= TO DO =
Each line from the one with "Where should I" through the end of the records below should be transcribed exactly, and each picture should be skipped.
Start of RECORDED DATA
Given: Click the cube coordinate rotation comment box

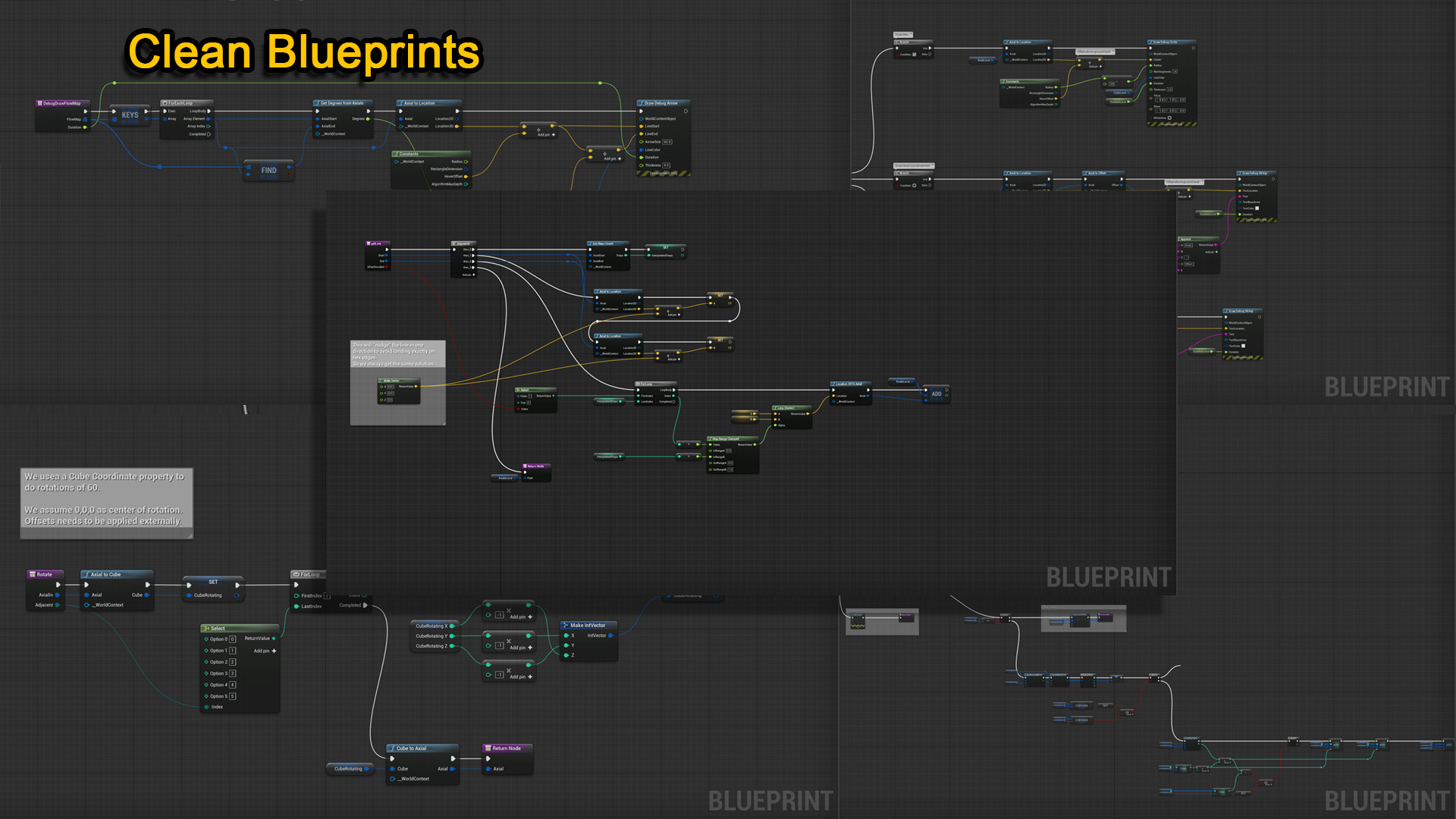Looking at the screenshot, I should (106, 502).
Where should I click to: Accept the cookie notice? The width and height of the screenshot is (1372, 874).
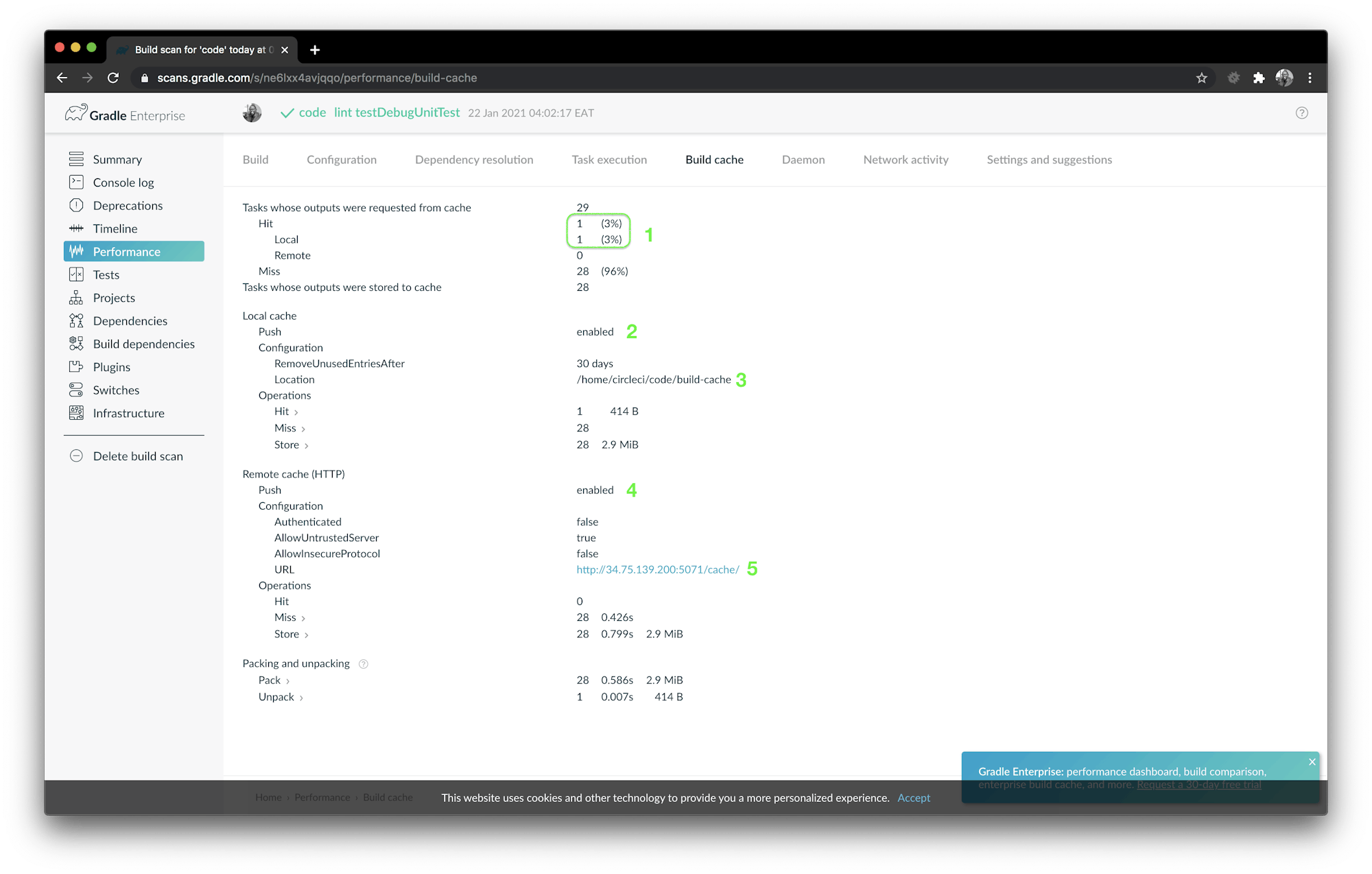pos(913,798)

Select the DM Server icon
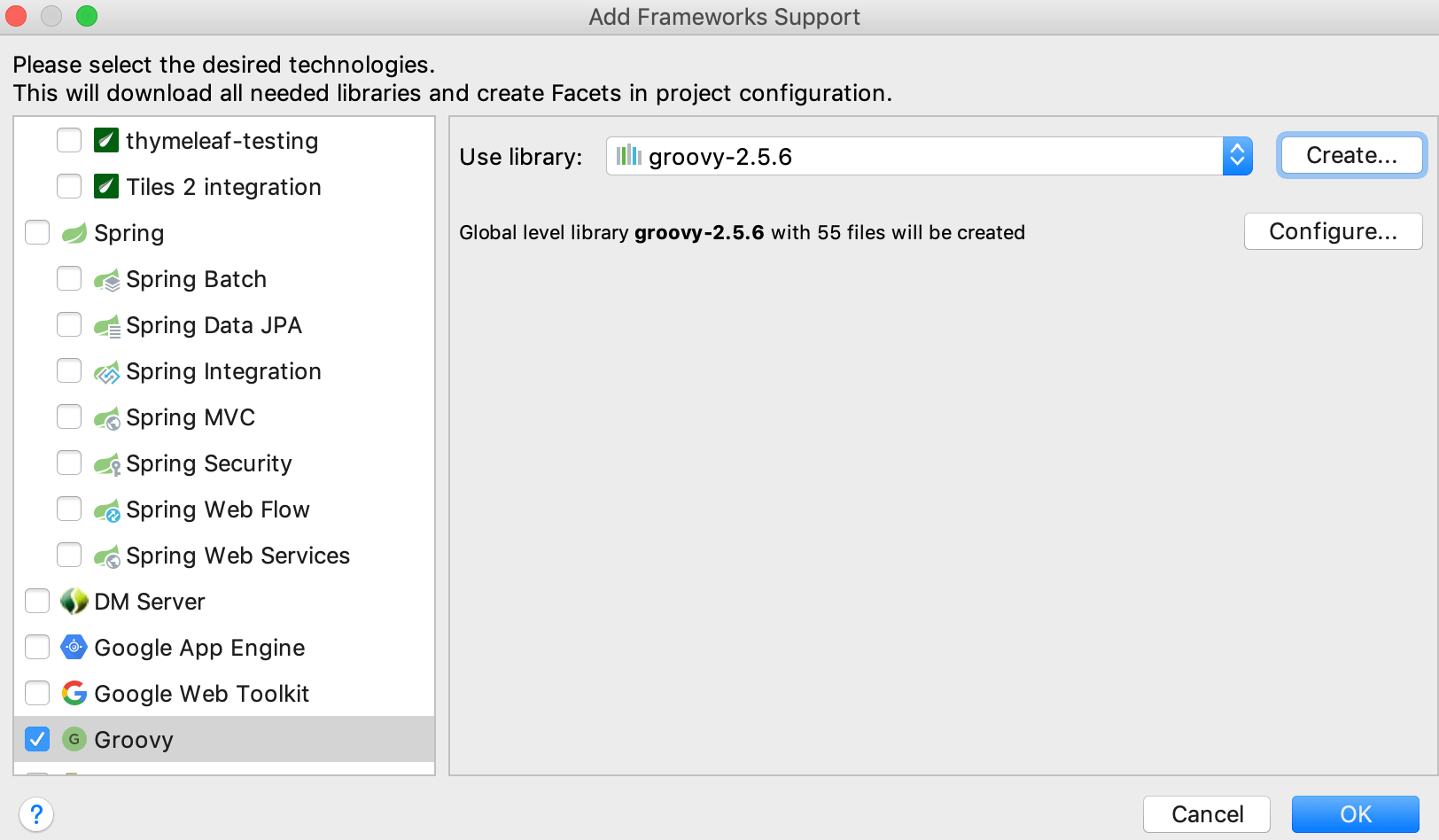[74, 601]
End of RECORDED DATA
= EXERCISE ANSWER =
Where should I click to: Accept the cookie notice? The width and height of the screenshot is (1372, 874).
pos(913,798)

Select the DM Server icon
[74, 601]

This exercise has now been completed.